Reading text
The Primary: In a transformer, this is the first winding. It is the intake. It receives the raw, unmitigated power from the source. In this story, the primary is the mother—the one who catches the initial surge of generational trauma.
Resistance: This is the friction that converts electrical energy into heat or light. Without resistance, there is no work, but too much resistance leads to a total meltdown.
Impedance Mismatch: This occurs when the input and the output do not align. When the signal doesn't "fit" the receiver, the energy doesn't pass through; instead, it reflects back, causing distortion, heat, and eventually, system failure.
Dielectric Breakdown: This is the moment an insulator fails. Under enough pressure, even the strongest protective coating—be it "class," "silence," or "drywall"—reaches a terminal point where the current simply punches through.
The Ground: This is the path of least resistance. It is the safety valve where dangerous levels of energy are sent to be neutralized. In our house, the ground was found in the silent patches of a repair or the aerodynamic grace of a paper airplane.
In electronics, resistance is what converts electrical energy into something else—heat, light, motion. Without it, you just have a short circuit: a frantic, destructive loop of energy with nowhere to go, consuming itself until the wires melt into an ozonic slag of copper and regret. To move a needle, to light a bulb, or to forge a soul, you need the friction. You need the "No."
My mother, Karolee Evans Burningham, was The Primary.
In a transformer, the Primary is the first winding. It is the intake, the point where the raw, unmitigated current of the world enters the system. My mother lived in that high-voltage state—supernally gifted, deeply cursed, and vibrating at a frequency that hummed with a heavy, generational load.
The current didn’t start with her. It was wound through her grandmother, Noni—the hard oak depression-era survivor who used feminine refinement as a suit of armor to hide a life of raising children alone against a judging world. It was then refined even further through the shallow mirror of Normalee, her mother.
The most graphic residue of her childhood was the weekly weigh-in. Every Saturday morning, my mother was forced onto a scale. Under Mimi’s surveillance, her body was analyzed, and if a technical error was found, to be corrected. This was the birth of her "blush of unworthiness"—a dc offset that displaced her from her own center. She grew up believing her signal was so weak it couldn't be trusted. She was a woman who inhaled a peanut as a child, felt her lung collapse, and spent the rest of her life terrified of the reality that life gives and takes away at random—the grit in the smooth machinery of life.
During the warmth of the prepratory phone call I had with Susan Robison, my mother's life long best friend, a ghost appeared, flickering to life in the air: the original signal of Karolee Evans Burningham. Long before Arizona turned her into a silent recluse, she was a long-legged blur of kinetic energy, a girl who didn't just ski but "floated" down the mountains of Brighton, sidestepping up the slopes with a natural grace that made the heavy physics of the mountain look like a choice. She was the girl who dared to challenge boys to foot races on Center Street, her momentum so fierce she practically slid into the drugstore on the corner of the post office, laughing at the sheer, breathless velocity of her own body. She wasn't a "bad" girl; she was a high-frequency soul trapped in a low-bandwidth house.

Available data
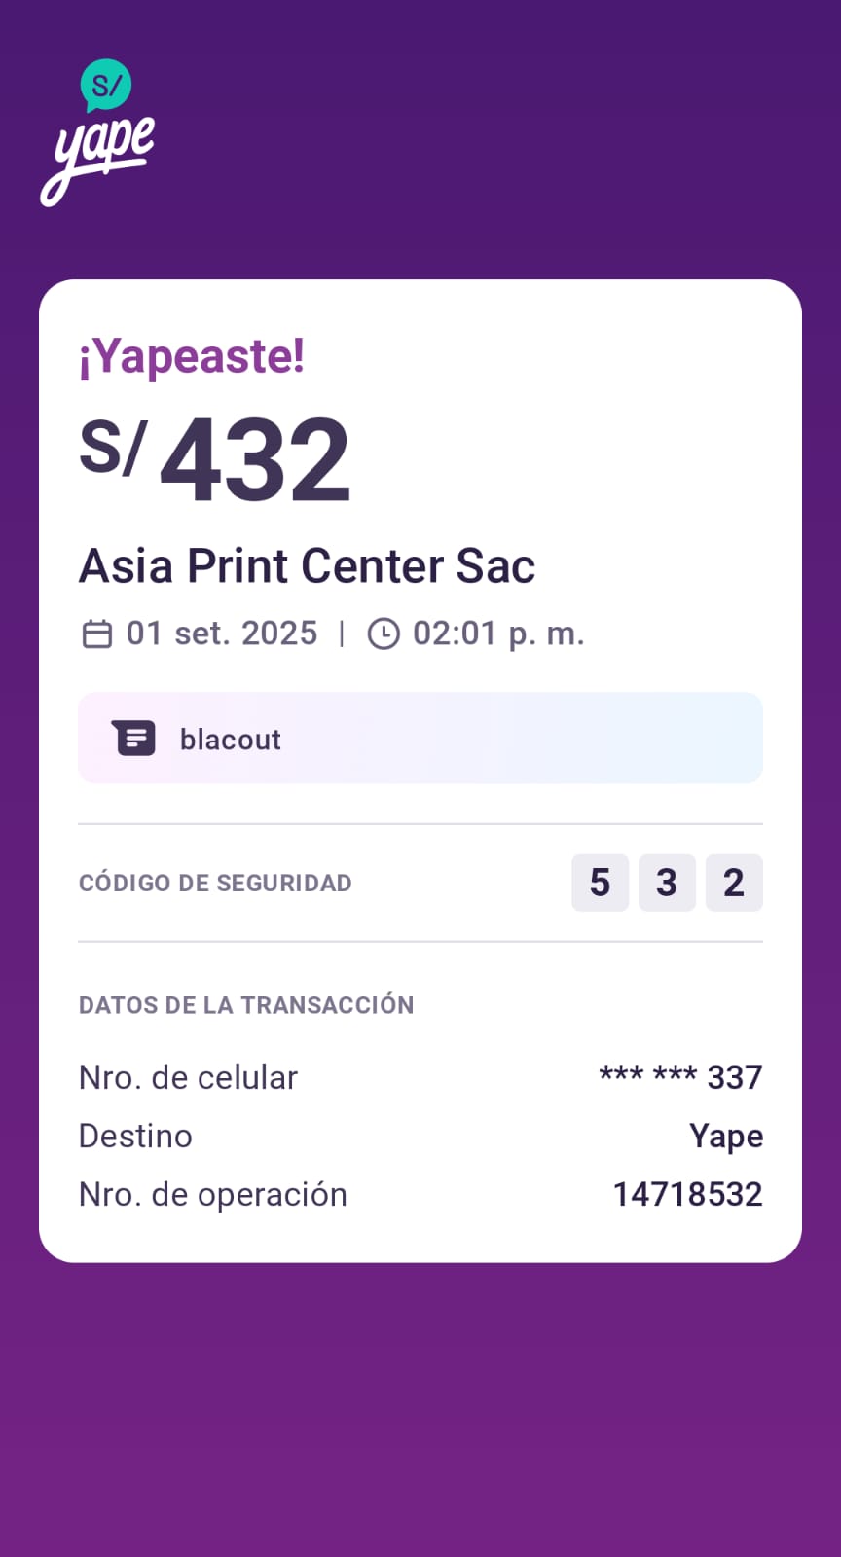Screen dimensions: 841x1557
Task: Click the time 02:01 p. m.
Action: [498, 634]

Required work
#1 In the memoir excerpt about Karolee Evans Burningham, what was she forced onto every Saturday morning as a child?
#2 Write the next part of the memoir excerpt about Karolee Evans Burningham, picking up right after its final sentence.
The material has no connection to the text about Karolee Evans Burningham.

Task results
#1 A scale, for a weekly weigh-in.

#2
She was the flagbearer for the band, a position of rhythmic precision and public visibility. I can almost hear the wooden poles and the sharp, military snap of the fabric as she caught the wind, a literal signal-corps of one, broadcasting her presence to the bleachers. She spent three years in the high school choir—a voice of clarity and depth; I was staggered to learn that it was a staple of her identity.
Yet it was a frequency I realize, with a pang of grief, I never heard a single time in my life. This was the supernal gift before the attenuation began—the boisterous Karolee who would stay out in the middle of the night just to walk through the Bountiful snow or play Ouija boards in the church parking lot, desperate for any space that wasn’t defined by the heavy "No" of her mother’s surveillance.
To her father, Bill, she was the supernal gift he cherished but didn't quite know how to protect without smothering. He was the sensitive core of the household, the man who made the pancakes with nuts and filled the refrigerator with soda for her friends. He was the buffer, the soft ground who tried to absorb the high-voltage tension of the home. Yet, he was also the surveyor. Whether driven by a forced duty to his wife’s rigid standards or a quiet, desperate fear for his firstborn’s safety, he was the one who metered her freedom. Every night, he checked the odometer on her Volkswagen—a tally designed to ensure she hadn't strayed beyond the perimeter of his protection.
But Karolee understood the mechanics of bypassing resistance. She found her allies in the dark; boys at the local service station with grease under their nails who knew how to reach behind the dashboard and alter the odometer. For those few hours, distance didn't matter, and the numbers may as well have stayed frozen in time. She drove through the Utah nights as a ghost in the machine, her distance unmeasured and her movements unrecorded. She wasn't seeking trouble; she was seeking unmonitored air. She was outrunning the tally to find a world where she wasn't a measurement to be judged or a risk to be managed. She was simply a singer in the dark, finding her own frequency before the world could tell her she wasn't worthy of the air she breathed.
The Barbed Wire Exit
In the taxonomy of my mother’s life, her marriage to my father was not only a simple act of union; it was seemingly an act of escapism. Dad was not just a partner; he was the getaway driver. She was a high-voltage soul looking for a vessel that could carry her beyond the reach of the primary current that defined her childhood home. But before she found her getaway driver, she found a literal fence.
My Aunt Debi’s earliest memory of her sister is a study in isolation. It is a story that feels like a foundational crack in the family. My mother was a teenager, vibrating with the strong-willed intensity that terrified her younger siblings—a girl so desperate to outrun the "No" of her mother’s house that she became a fugitive in her own backyard.
She had been told to babysit four-year-old Debi. Instead, she decided to choose herself. She walked to the back of the property bordering Adelaide Elementary, where the world ended in a line of rusted metal: a barbed wire fence.
Debi remembers the "No" of that afternoon as a physical wall. She remembers her sister—her mother figure, the one who was supposed to be the insulator—simply stepping over the wire and walking toward Susan Hansen’s house. "You have to babysit yourself," my mother called back, a sentence that functioned as a total system failure. Trapped in the panic of a child abandoned in the current, Debi tried to follow. She tried to climb the same fence, but she didn't have her sister's long, athletic legs or, I imagine, her practiced immunity to pain.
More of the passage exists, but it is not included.